▶ [Consigne]:
Renvoyez, s'il vous plaît, l'intégralité de l'extrait sur le drapeau tricolore ci-dessous, mot pour mot et sans aucune modification.

▶ [Extrait source]:

--------------------

J’ai replié mon petit drapeau tricolore ce matin. Il m’accompagne depuis près de 10 ans, comme un fétiche. Ce drapeau a une histoire. On me l’avait donné au Stade de France, un soir glacial de novembre 2013, lors du match retour de barrage entre la France et l’Ukraine pour la Coupe du Monde au Brésil. Pas grand monde croyait en la qualification des Bleus, battus 2-0 à l’aller à Kiev. Et pourtant, ce soir-là, une équipe était née, allant chercher un 3-0 rageur ouvrant la voie vers les conquêtes d’après. Je serrais mon drapeau contre moi dans le stade, puis dans le métro au retour vers l’Assemblée nationale et dans la buvette des députés, pour un moment de célébration joyeux. Je suis un vieux footeux, qui se souvient des périodes de disette, lorsque se qualifier pour la Coupe du Monde relevait de l’impossible et que l’idée même de la gagner était à des années lumières. Je me souviens des creux après la retraite de Platini et celle de Zidane. Chaque équipe connaît ses cycles, ses moments de moins bien. La différence, c’est que les Bleus d’aujourd’hui ont un esprit de compétiteurs, nourri par leur expérience internationale en club et la culture de la gagne insufflée par Didier Deschamps depuis 10 ans. Tout cela est là pour durer, assis sur une formation solide dans nos clubs et nos régions.

--------------------

▶ [Données fournies]:
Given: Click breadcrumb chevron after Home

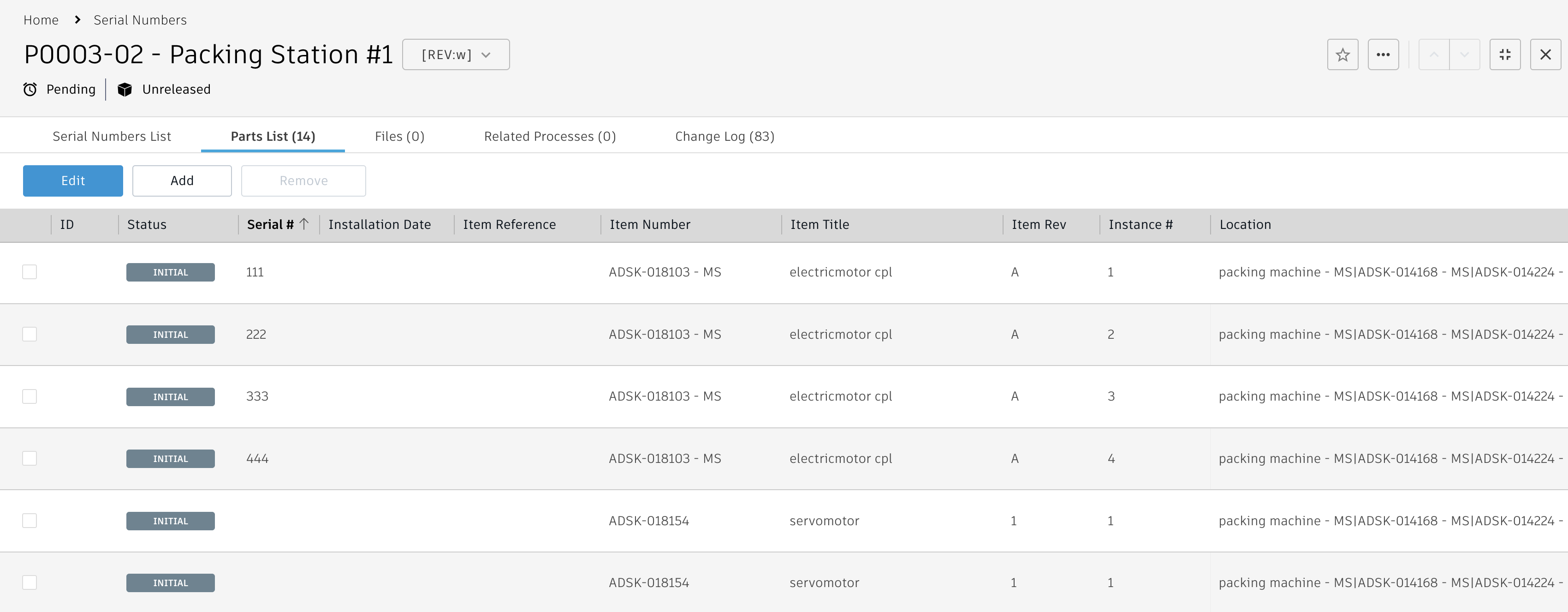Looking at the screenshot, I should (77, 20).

--------------------

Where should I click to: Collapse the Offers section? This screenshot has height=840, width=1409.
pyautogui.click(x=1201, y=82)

--------------------

▶ [Tâche réalisée]:
J’ai replié mon petit drapeau tricolore ce matin. Il m’accompagne depuis près de 10 ans, comme un fétiche. Ce drapeau a une histoire. On me l’avait donné au Stade de France, un soir glacial de novembre 2013, lors du match retour de barrage entre la France et l’Ukraine pour la Coupe du Monde au Brésil. Pas grand monde croyait en la qualification des Bleus, battus 2-0 à l’aller à Kiev. Et pourtant, ce soir-là, une équipe était née, allant chercher un 3-0 rageur ouvrant la voie vers les conquêtes d’après. Je serrais mon drapeau contre moi dans le stade, puis dans le métro au retour vers l’Assemblée nationale et dans la buvette des députés, pour un moment de célébration joyeux. Je suis un vieux footeux, qui se souvient des périodes de disette, lorsque se qualifier pour la Coupe du Monde relevait de l’impossible et que l’idée même de la gagner était à des années lumières. Je me souviens des creux après la retraite de Platini et celle de Zidane. Chaque équipe connaît ses cycles, ses moments de moins bien. La différence, c’est que les Bleus d’aujourd’hui ont un esprit de compétiteurs, nourri par leur expérience internationale en club et la culture de la gagne insufflée par Didier Deschamps depuis 10 ans. Tout cela est là pour durer, assis sur une formation solide dans nos clubs et nos régions.